__Records for processing__
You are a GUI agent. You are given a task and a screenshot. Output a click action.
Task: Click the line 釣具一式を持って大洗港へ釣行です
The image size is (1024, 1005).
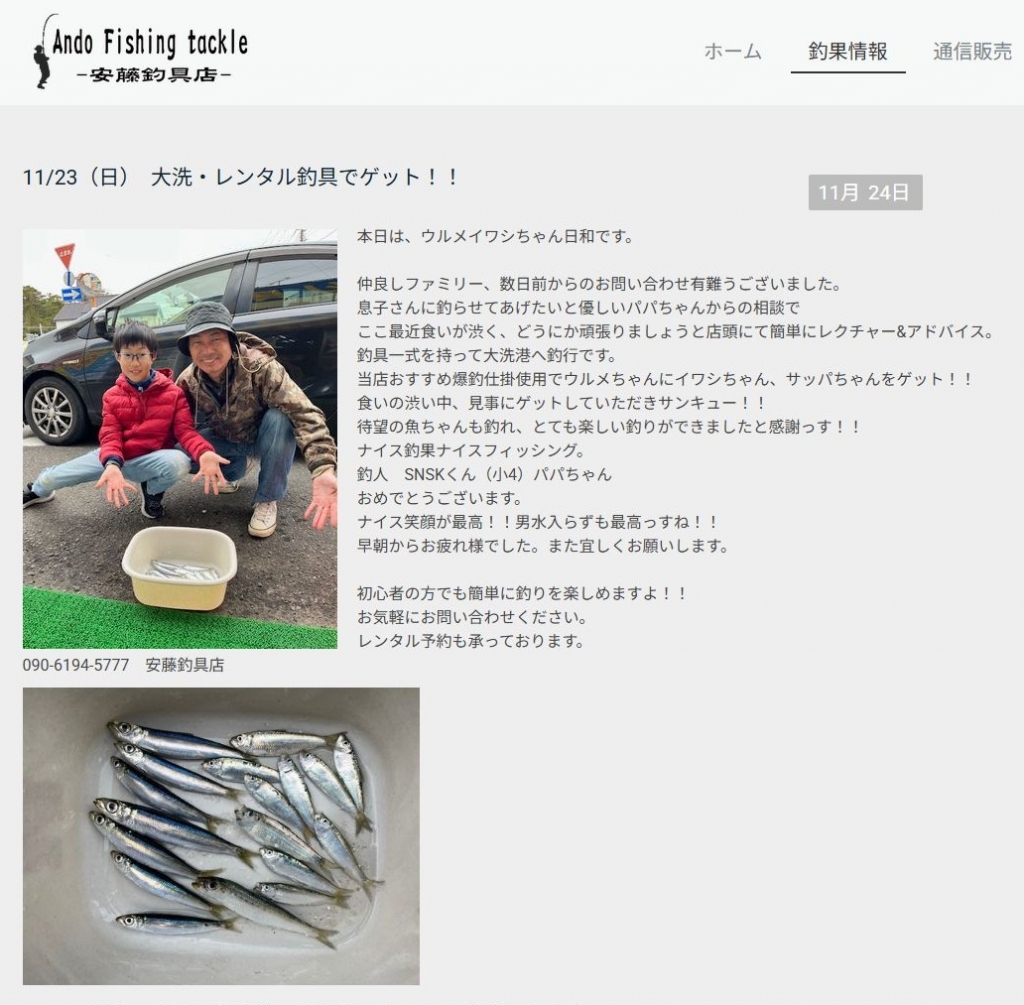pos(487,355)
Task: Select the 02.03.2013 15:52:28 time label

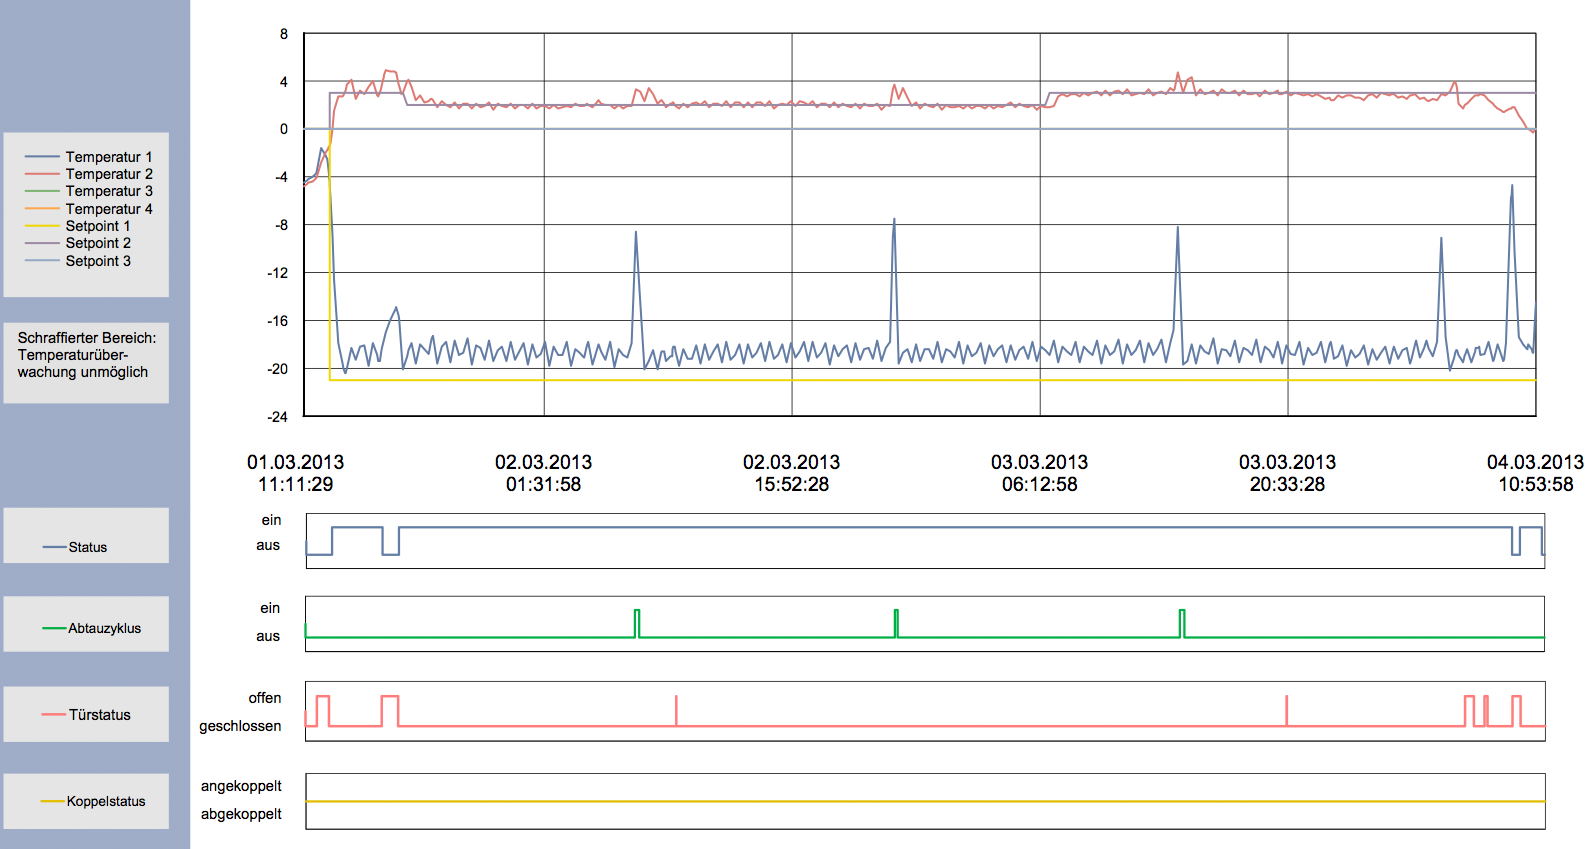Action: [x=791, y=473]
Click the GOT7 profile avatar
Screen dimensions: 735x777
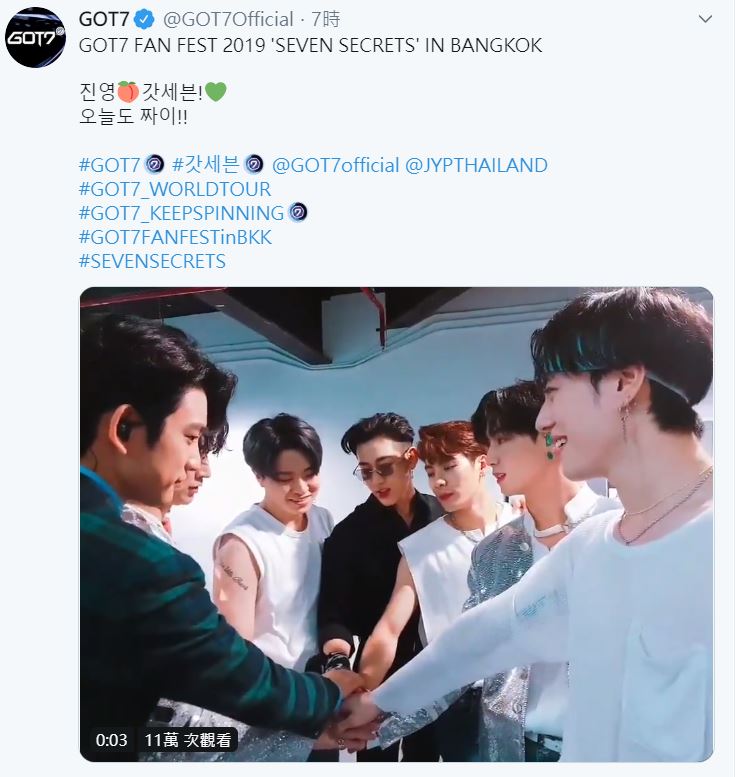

__Aim of the exercise__
Output all of the data above exactly; no pictures should appear.

__Your response__
You are a GUI agent. You are given a task and a screenshot. Output a click action.
Task: Click the line 釣具一式を持って大洗港へ釣行です
The image size is (1024, 1005).
pos(487,355)
Task: Select the 02.03.2013 15:52:28 time label

Action: [x=791, y=473]
Click the GOT7 profile avatar
Screen dimensions: 735x777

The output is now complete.